When a book gets so much attention as to warrant thousands of blog articles, discussions, and specific sermons in regards to its story and theology, it leaves one considering the implications of such a book. The Shack, no doubt, has left a ring both negative and positive, in the hearts and minds of many a people, at least for now. Will that ring continue? No one truly knows. But, if you don’t mind, I like to let it ring for a just a little longer, at least three articles of my own.

After reading the book, and then reading such articles, discussions and watching video footage about the book, it has left a desire to give not only my own assessment of the book, but an evaluation of other’s viewpoints as well. Thus, I ask your patience to humor me for the next few days as I compile my own thoughts on The Shack.

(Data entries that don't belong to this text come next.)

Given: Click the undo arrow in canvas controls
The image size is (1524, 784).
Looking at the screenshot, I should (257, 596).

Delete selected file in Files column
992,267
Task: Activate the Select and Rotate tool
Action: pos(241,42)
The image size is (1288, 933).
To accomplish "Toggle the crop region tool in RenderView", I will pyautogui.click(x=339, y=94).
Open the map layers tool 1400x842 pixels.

For the sake of ease, I want to briefly summarize the book. Thus, if you still haven’t read the book and don’t want to know what will happen, please do not read any further:

The Shack is about one man, Mackenzie Allen Phillips, or Mack for short. (I parenthetically point out that it is most likely that even though the author, William Paul Young, is a secondary character in the book, the main character, Mack, probably portrays many of the spiritual struggles that Young has dealt with in his own life.) The book is basically about Mack’s weekend experience with the Trinity – Father, Son and Holy Spirit.

In the not to distant past, Mack’s daughter, Missy, had fallen into the hands of one perpetrator who had abducted her and then murdered her (he’s known as the Little Ladykiller). Missy’s body was never found, only her blood-stained dress in a shack just outside a small town in Oregon. As one would expect, this caused grave pain for the whole family, and in particular, Mack’s pain is referred to as the Great Sadness.

One day, Mack finds a note in his mailbox inviting him to visit the shack, presumably the place where Missy had been murdered, and the note is signed, ‘Papa’. Interestingly, ‘Papa’ is the name that his wife, Nan, uses when referring to God. Though he first thinks he is out of his mind, as any normal human would, Mack heads to the shack not knowing if he is going to encounter the murderer, or possibly God. In the end, the shack is unexpectedly transformed into a beautiful place, almost holiday-esque, and this is where Mack encounters the Father, Son and Holy Spirit, or otherwise known as Papa, Jesus and Sarayu. Through this weekend encounter, Mack’s life is quite revolutionized and he walks away a changed man forever.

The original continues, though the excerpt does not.